(Entries giving target coordinates)

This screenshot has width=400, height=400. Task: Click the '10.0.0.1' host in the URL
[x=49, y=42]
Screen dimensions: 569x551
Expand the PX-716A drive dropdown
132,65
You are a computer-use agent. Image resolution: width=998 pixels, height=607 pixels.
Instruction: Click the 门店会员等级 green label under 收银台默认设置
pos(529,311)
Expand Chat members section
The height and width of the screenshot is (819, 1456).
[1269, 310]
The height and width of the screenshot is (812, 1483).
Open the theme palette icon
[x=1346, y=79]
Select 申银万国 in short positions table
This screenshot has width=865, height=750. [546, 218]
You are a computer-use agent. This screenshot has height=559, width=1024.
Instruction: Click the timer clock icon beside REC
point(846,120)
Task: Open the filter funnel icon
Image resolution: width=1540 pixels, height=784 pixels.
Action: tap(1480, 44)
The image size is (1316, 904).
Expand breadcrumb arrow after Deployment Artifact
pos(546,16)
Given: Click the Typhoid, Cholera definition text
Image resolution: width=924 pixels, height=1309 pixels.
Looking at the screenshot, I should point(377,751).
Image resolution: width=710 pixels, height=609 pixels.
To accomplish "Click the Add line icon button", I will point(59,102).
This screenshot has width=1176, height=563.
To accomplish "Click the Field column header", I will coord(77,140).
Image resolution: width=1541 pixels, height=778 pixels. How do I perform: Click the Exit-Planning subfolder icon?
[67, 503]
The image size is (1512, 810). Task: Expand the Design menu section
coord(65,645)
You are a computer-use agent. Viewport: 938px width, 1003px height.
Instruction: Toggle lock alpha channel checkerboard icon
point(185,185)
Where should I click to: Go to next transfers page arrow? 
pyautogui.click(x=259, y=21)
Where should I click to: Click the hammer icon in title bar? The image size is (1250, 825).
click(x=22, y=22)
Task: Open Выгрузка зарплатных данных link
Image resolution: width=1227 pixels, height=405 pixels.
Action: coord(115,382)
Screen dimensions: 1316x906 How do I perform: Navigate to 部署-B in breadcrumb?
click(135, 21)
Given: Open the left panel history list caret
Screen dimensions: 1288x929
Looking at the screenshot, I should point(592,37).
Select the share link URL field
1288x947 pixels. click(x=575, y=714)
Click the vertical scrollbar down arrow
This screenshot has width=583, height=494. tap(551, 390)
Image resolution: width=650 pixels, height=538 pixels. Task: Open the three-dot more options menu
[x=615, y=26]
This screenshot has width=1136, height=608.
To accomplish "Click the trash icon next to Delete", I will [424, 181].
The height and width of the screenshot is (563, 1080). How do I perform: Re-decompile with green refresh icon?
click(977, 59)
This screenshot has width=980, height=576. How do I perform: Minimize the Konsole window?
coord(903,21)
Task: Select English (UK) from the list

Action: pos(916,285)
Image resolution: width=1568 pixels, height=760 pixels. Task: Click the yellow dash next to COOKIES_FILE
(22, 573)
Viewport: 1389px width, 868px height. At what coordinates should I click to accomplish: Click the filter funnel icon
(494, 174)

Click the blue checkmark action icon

## [Stated problem]
Gather every line of the items above that contains the word "green" and list those lines.

## [Response below]
Instruction: Click the 门店会员等级 green label under 收银台默认设置
The height and width of the screenshot is (563, 1080). How do I perform: Re-decompile with green refresh icon?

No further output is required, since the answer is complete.